# The problem
Extend the article on CCUS commercialization with the passage that should follow its final paragraph.

# Document text
****************************************

When Will the Era of CCUS Commercialization Arrive?

There is a global consensus on the key role of Carbon Capture, Utilization and Storage (CCUS) in addressing climate change, especially on its significance as one of the few viable technologies for substantial emission reduction in the “hard-to-abate” sectors, such as steel, cement, and petrochemical, etc. According to the China Status of CO2 Capture, Utilization and Storage Report, CCUS is defined as "a technology that captures CO2 from industrial processes and energy use, or directly separates it from the atmosphere before using or injecting it into the ground for permanent emission reduction."

The commercialization of CCUS has not developed as fast as expected due to high costs, technical bottlenecks, and lack of policy support. Currently, most CCUS projects worldwide are merely demonstrations, with very few in actual commercial operation. As a carbon-negative technique that can potentially reduce costs over the medium to long term, CCUS is expected to play a critical role in the global net-zero transition.

CCUS can be divided into three types based on the method by which CO2 is captured, whether this is achieved by purifying a mixture of gases emitted from fossil fuel power plants and industrial processes, Direct Air Carbon Capture and Storage (DACCS), or Bioenergy with Carbon Capture and Storage (BECCS). The conventional CCUS, which aims at fossil fuel power plants and industrial production, is currently the prevalent type due to its relatively low cost of capture. Globally, more than 80 percent of all CCUS projects are related to fossil fuel-fired production.

Compared to other energy efficiency projects, emission reduction with CCUS comes at a high cost and with many unknowns, given it is still in development. For hard-to-abate sectors, it is not yet the preferred method to cut emissions. Due to its expensive and technically challenging nature, the deployment of CCUS facilities worldwide has not been as fast as expected and is far from achieving the CCUS carbon capture goals set for achieving net-zero emissions. According to the International Energy Agency (IEA), there are only 35 commercial projects out of approximately 300 CCUS facilities around the world, mainly used for industrial processes such as fuel switching and power generation, capturing around 45 million tons of CO2 annually. According to the work plans, more than 200 new carbon capture facilities will be commissioned worldwide by 2030, which could capture over 220 million tons of CO2 every year. This number, however, still pales in comparison to the 1.6-billion-ton target under the net-zero emissions scenario.

Despite the need for further development, high costs, and sluggish deployment, CCUS will play a key role in the mid-to-late-stage of the global net-zero transition due to its contribution to the effective decarbonization of hard-to-abate and energy-intensive sectors as well as its potential to couple with renewable energy sources to achieve negative emissions.

****************************************

Data lines:
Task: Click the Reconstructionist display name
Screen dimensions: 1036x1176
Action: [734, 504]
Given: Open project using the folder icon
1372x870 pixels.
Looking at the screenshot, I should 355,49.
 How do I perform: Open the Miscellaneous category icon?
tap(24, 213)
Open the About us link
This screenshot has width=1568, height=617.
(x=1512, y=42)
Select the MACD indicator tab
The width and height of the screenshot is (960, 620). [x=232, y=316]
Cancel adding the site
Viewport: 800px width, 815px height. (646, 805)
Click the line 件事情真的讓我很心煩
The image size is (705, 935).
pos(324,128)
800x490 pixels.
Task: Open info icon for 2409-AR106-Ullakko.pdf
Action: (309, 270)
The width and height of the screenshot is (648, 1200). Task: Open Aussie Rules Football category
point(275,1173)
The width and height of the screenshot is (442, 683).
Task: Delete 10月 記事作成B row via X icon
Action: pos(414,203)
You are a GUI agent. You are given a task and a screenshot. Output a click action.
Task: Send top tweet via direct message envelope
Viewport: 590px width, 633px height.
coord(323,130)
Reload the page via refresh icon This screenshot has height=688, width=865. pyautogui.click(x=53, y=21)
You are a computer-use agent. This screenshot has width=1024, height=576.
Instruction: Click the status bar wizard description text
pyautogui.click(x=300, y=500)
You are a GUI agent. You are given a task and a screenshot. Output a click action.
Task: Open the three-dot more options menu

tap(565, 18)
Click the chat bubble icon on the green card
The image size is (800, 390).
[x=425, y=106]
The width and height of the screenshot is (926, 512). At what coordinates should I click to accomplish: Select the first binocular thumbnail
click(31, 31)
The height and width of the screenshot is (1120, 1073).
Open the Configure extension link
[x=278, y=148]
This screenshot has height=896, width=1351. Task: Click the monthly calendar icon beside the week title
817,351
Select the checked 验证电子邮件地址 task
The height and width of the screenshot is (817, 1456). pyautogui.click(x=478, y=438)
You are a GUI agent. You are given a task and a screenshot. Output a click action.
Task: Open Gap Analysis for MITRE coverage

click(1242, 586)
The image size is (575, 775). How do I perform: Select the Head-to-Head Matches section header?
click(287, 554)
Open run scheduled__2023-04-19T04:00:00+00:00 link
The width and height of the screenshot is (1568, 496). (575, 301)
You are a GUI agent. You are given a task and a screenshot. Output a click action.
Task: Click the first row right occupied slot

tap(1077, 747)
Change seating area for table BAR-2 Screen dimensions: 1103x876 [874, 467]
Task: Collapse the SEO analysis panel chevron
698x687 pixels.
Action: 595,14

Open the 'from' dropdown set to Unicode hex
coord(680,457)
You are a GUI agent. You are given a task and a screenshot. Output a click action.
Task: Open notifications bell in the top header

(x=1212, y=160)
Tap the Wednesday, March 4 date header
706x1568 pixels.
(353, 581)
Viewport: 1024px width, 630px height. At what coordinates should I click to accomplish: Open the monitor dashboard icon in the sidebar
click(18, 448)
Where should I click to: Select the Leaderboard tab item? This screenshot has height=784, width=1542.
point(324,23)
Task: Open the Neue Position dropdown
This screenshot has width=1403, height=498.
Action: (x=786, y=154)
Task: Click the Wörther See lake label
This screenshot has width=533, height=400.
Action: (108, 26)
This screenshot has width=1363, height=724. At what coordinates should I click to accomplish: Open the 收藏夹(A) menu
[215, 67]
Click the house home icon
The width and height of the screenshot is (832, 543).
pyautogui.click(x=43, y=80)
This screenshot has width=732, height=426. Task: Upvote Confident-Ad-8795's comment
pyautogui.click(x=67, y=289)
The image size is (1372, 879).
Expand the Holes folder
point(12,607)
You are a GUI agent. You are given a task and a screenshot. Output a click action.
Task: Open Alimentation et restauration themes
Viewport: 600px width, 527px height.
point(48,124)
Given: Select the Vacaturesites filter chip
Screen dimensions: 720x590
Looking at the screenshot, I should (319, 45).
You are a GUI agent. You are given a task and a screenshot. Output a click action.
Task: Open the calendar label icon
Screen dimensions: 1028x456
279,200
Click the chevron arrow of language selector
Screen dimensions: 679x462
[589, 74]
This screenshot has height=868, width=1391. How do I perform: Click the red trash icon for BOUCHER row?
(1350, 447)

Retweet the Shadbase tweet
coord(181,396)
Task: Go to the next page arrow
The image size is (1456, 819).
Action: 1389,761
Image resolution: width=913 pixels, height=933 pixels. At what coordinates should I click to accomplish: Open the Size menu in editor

****************************************

# Answer to the exercise
Comparatively, the CO2 capture cost from fossil fuel power plants and industrial process is a lot lower than DAC and BEC, though it is still more costly than using renewable energies to reduce carbon emissions. Also, capturing technologies of CCUS are more mature than DAC and BEC, as it is the most common type worldwide. In addition, CCUS deployment in thermal power plants can help energy systems attain decarbonization goals while ensuring flexibility, reliability, and energy security. When looking at medium-and-long-term planning, DACCS takes center stage, enjoying sizable government subsidies and private sector investments to promote technological innovation, cost reduction, and the development of future carbon removal equipment. BECCS, as one of the key technologies for negative carbon emissions, will help mitigate difficult-to-eliminate CO2 emissions and keep the global greenhouse effect at a manageable level.

The inflated cost of CCUS is one of the main causes behind its slow commercialization, as its immediate carbon reduction costs cannot compete with renewable energy sources.

Due to the different capture, transportation and utilization methods, the overall cost of CCUS can vary, with prices inversely proportional to the concentration of CO2. The higher the concentration, the lower the cost of capture. According to IEA, the cost of CO2 capture in global industrial production ranges from $15 to $120 USD per ton, while the cost of direct air capture can be as high as $335 USD per ton. Transportation costs are directly affected by the initial investment in pipelines and the transportation distance, while storage costs are mostly around $10 USD per ton. With increased oil production, CO2 Enhanced Oil Recovery (EOR)can generate profits substantial enough to cover the costs fully. However, the combined cost of CCUS is much higher than that of the more commercialized renewable energy and higher than carbon prices worldwide.

Second, CCUS necessitates a complex industrial supply chain. The geographic locations of its various facets are critical to cost control and commercialization.

The existing supply chain was not designed for CCUS production and, as a result, has stemmed its growth with technological development, having to adapt to its supply chain rather than the other way around. A well-planned industry chain can significantly reduce the transportation cost of CO2 and CCUS by-products, which in turn reduces the overall cost of CCUS.

CCUS also faces the challenge that the whole industry chain is not yet fully integrated, and its potential financial returns remain unknown. There is an urgent need for more successful whole-industry-chain demonstration projects to prove CCUS’ financial viability and attract private sector investment.

Given that CCUS as an industry is still nascent, most projects rely on policy guidance, public subsidies, and low-cost green finance products. The "carbon lock-in" caused by CCUS technology and public skepticism around CCUS deployment in the fossil fuel industry has made the private sector conservative and cautious about investing in related projects.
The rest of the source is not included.